An Board höhre ich aber immer wieder, das sehr viele Angler ihr Revier geweckselt haben.

#6 Versuche es doch mal von Laboe,Strande oder Heickendorf aus.#6  
                                 Teste was besser ist.


----------



## seeteufel 2 (11. April 2004)

*AW: Kutterangel Heiligenhafen*

habe gestern mit dem seeteufel (m.Much)terlefoniert war an tonne 5 ist sehr gut gelaufen gröster 9 kg keiner schneider bin der meinung das es am angler liegt und nicht am fisch die meisten kollegen angeln einfach zu schwer ich angle nie über 50 gr und es leuft sehr gut Zu 90 % mit gummifischen pilken ist out


noch 5 tage bis hellitown

gruss der seeteufel 2 #4  #r  #g  #g  #g  #g  #:  #:


----------



## MiCo (11. April 2004)

*AW: Kutterangel Heiligenhafen*



> ich angle nie über 50 gr



Endlich hat mal jemand die Lösung gefunden. Nie wieder Laufänge. seeteufel 2 ich wünsche Dir dann viel Spaß, wenn Du dann im Bereich der Tonne 5 deinen 50 Grammer versuchst in Tiefen zwischen 20-30m zum Grund zu bringen. Da Du sicherlich auch nur mit Spinnrute und max. 25er Mono oder 10er Geflochtener fischt, wird der dann anbeissende 9 kg Dorsch Dich auch länger beschäftigen als Dir lieb ist. Alle mitangelde Kollegen werden bereitwillig ihre Angeln hereinholen und sich mit dir freuen, daß sie nicht weiterfischen können, weil Dein Dorsch mit Dir macht was er will.

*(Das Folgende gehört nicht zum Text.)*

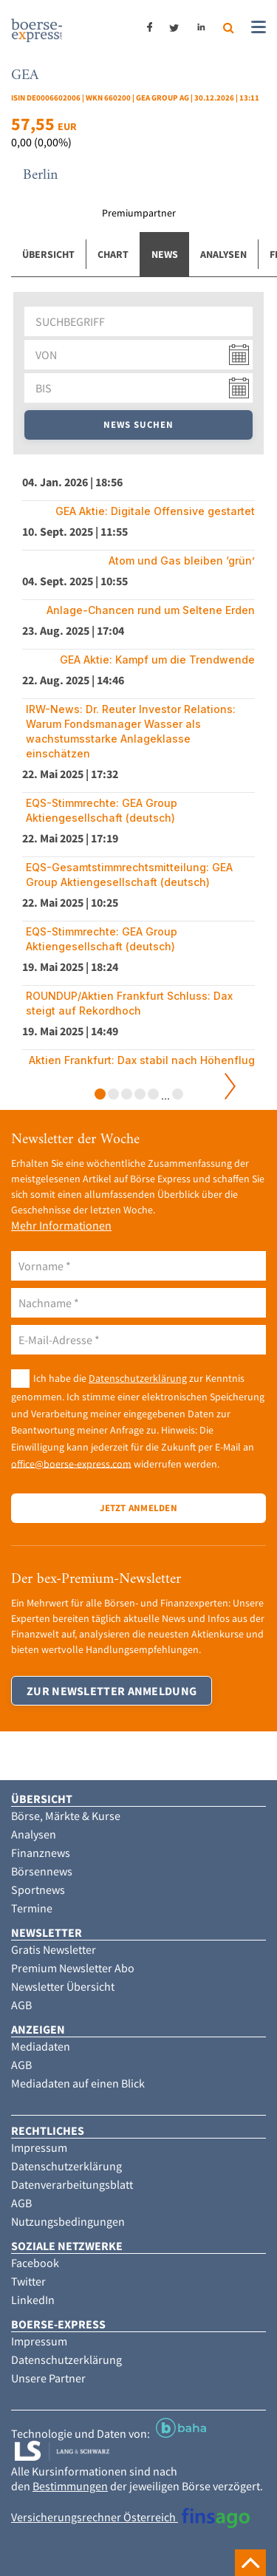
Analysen (223, 254)
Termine (31, 1908)
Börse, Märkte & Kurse (65, 1815)
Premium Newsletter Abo (72, 1967)
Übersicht (48, 254)
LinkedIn (33, 2299)
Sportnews (38, 1889)
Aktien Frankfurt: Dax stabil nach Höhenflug (142, 1060)
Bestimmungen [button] (70, 2485)
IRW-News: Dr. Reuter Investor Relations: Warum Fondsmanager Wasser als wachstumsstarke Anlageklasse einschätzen (131, 731)
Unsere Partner (48, 2378)
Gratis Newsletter (53, 1949)
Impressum (39, 2147)
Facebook (35, 2262)
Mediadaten (40, 2046)
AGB (21, 2004)
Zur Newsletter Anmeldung (111, 1690)
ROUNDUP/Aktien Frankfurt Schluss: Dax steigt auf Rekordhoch (129, 1003)
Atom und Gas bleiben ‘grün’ (182, 560)
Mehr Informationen (61, 1225)
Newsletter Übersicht (62, 1986)
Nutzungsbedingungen (68, 2221)
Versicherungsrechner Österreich (130, 2516)
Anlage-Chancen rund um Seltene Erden (151, 610)
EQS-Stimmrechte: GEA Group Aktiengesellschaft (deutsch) (101, 810)
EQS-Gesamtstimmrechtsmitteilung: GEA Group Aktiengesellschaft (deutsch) (129, 874)
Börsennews (41, 1871)
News (164, 254)
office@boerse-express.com (71, 1463)
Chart (113, 254)
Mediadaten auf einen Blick (78, 2083)
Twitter (28, 2281)
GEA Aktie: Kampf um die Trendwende (157, 659)
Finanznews (40, 1852)
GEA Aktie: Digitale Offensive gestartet (155, 511)
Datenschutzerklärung (138, 1378)
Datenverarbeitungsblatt (72, 2184)
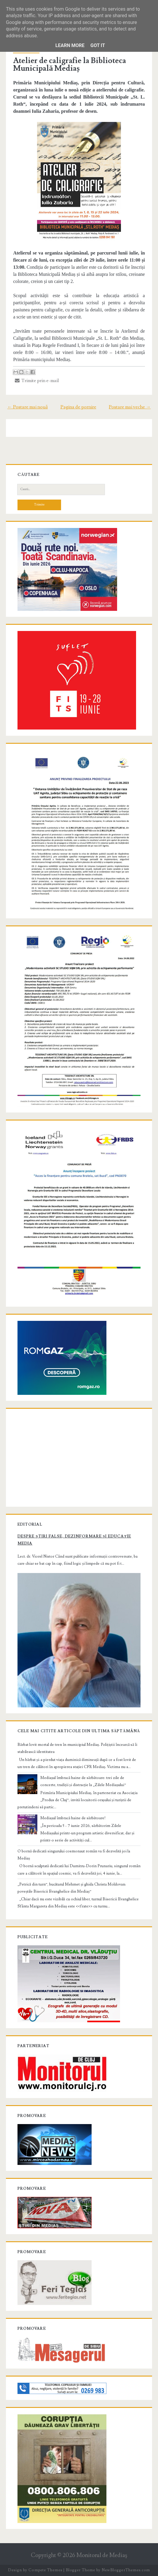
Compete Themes (45, 2570)
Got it (97, 45)
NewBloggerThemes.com (126, 2570)
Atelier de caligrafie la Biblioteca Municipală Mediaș (69, 64)
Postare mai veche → (130, 407)
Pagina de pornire (78, 407)
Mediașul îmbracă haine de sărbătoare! (72, 1818)
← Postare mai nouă (27, 407)
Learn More (69, 45)
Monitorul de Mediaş (101, 2555)
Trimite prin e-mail (37, 381)
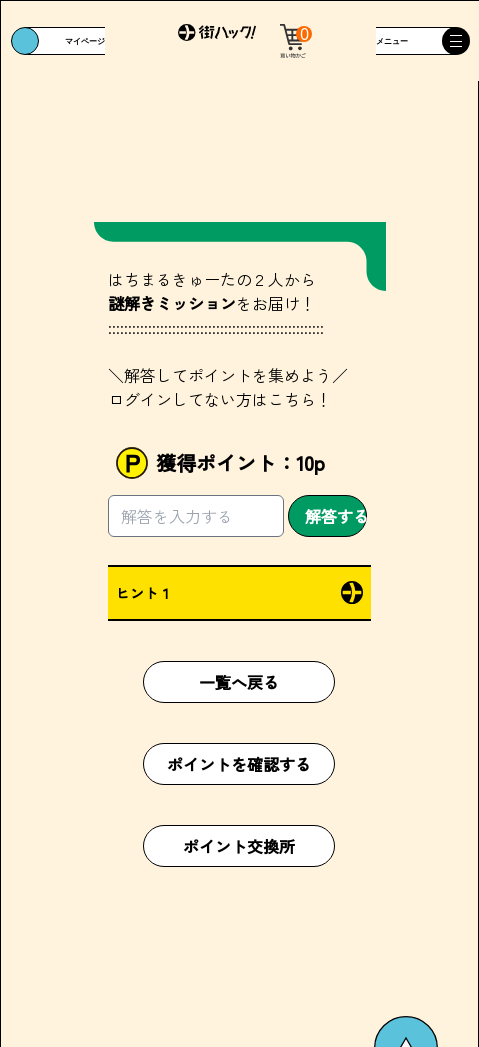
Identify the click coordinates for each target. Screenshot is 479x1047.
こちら (292, 399)
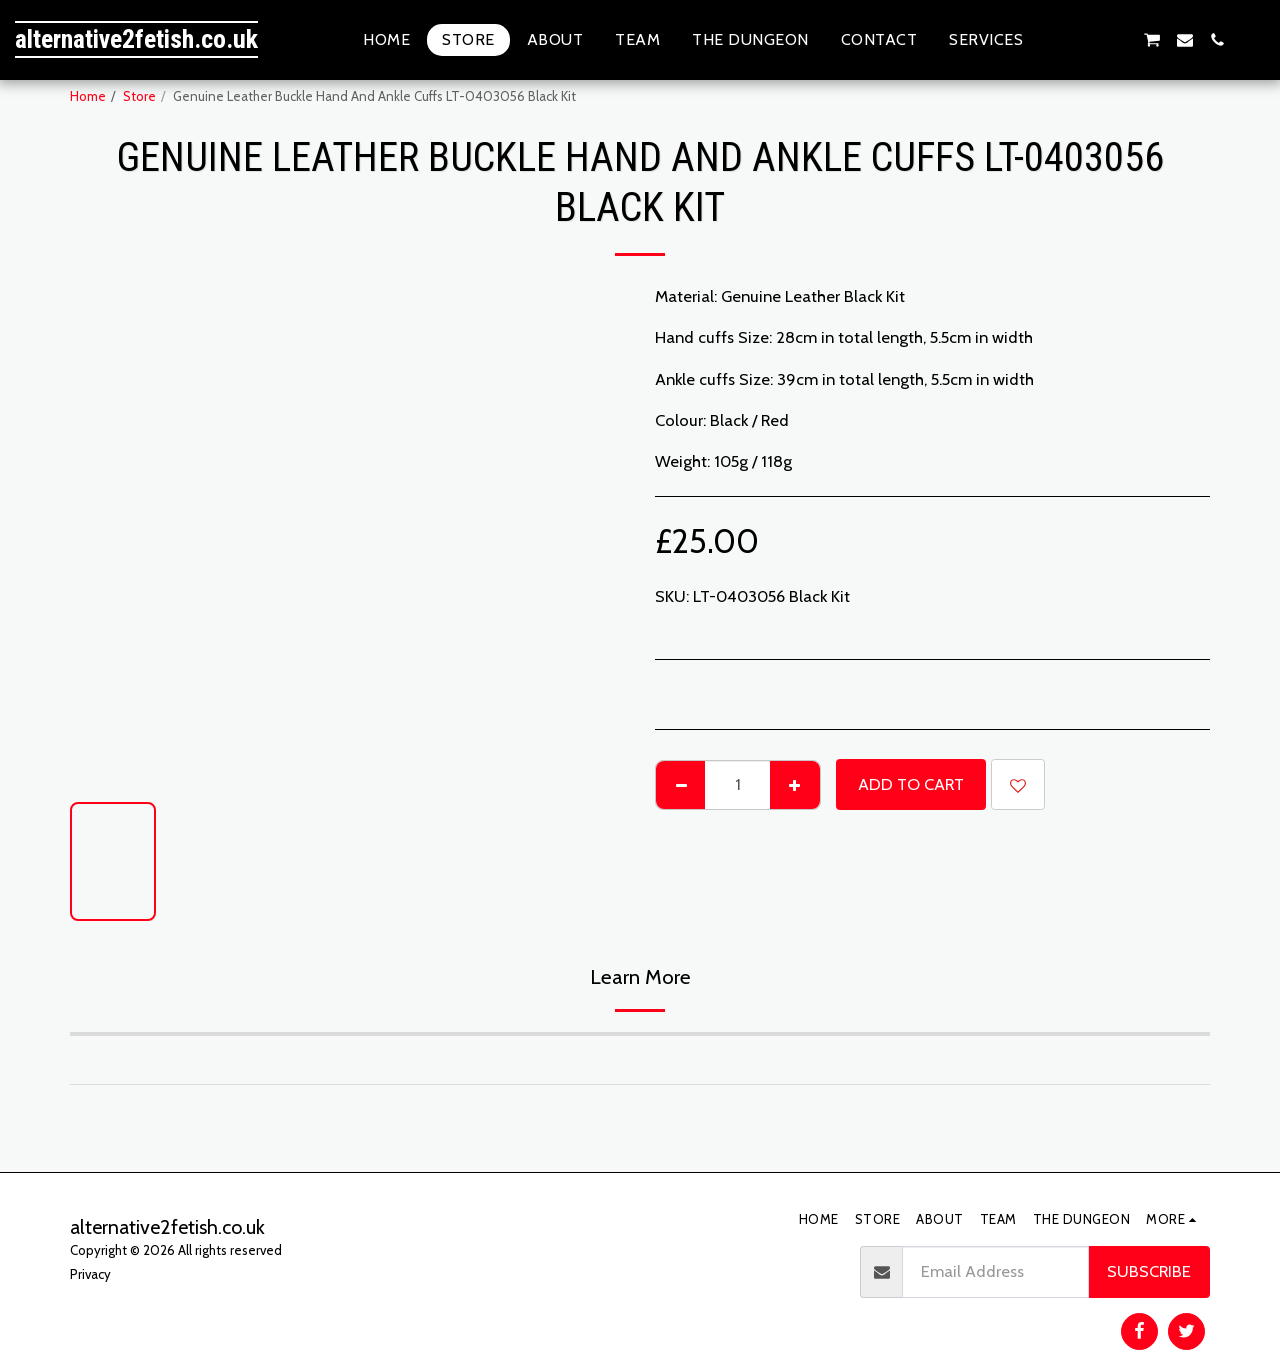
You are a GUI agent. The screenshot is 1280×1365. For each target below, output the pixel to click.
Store (139, 96)
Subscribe (1149, 1271)
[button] (1055, 40)
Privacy (90, 1274)
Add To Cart (911, 784)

Mal im Ernst. So einfach ist es doch nicht. Ein eher zu schwerer Pilker mit dem ich auf sicher Grundkontakt habe wird mit Sicherheit fängiger sein als ein zu Leichter, der auftreibt und im Mittelwasser Dorsche sucht. Immer nur leichter ist keine Allroundlösung, gerade fürs Kutterangeln.

Dorsche können sehr wohl sehr launisch sein. So reagieren sie doch schon empfindlich auf Änderungen wie Wind und Stömung. Gerade nach Perioden mit gleichbleibenden Bedingungen, läuft am Tag an dem z.B. der Wind von sw auf no dreht wenig. Die Dorsche liegen dann schon mal platt am Grund und fressen nicht. Dann mußt Du Dir jeden einzelnen Fisch hart erarbeiten. 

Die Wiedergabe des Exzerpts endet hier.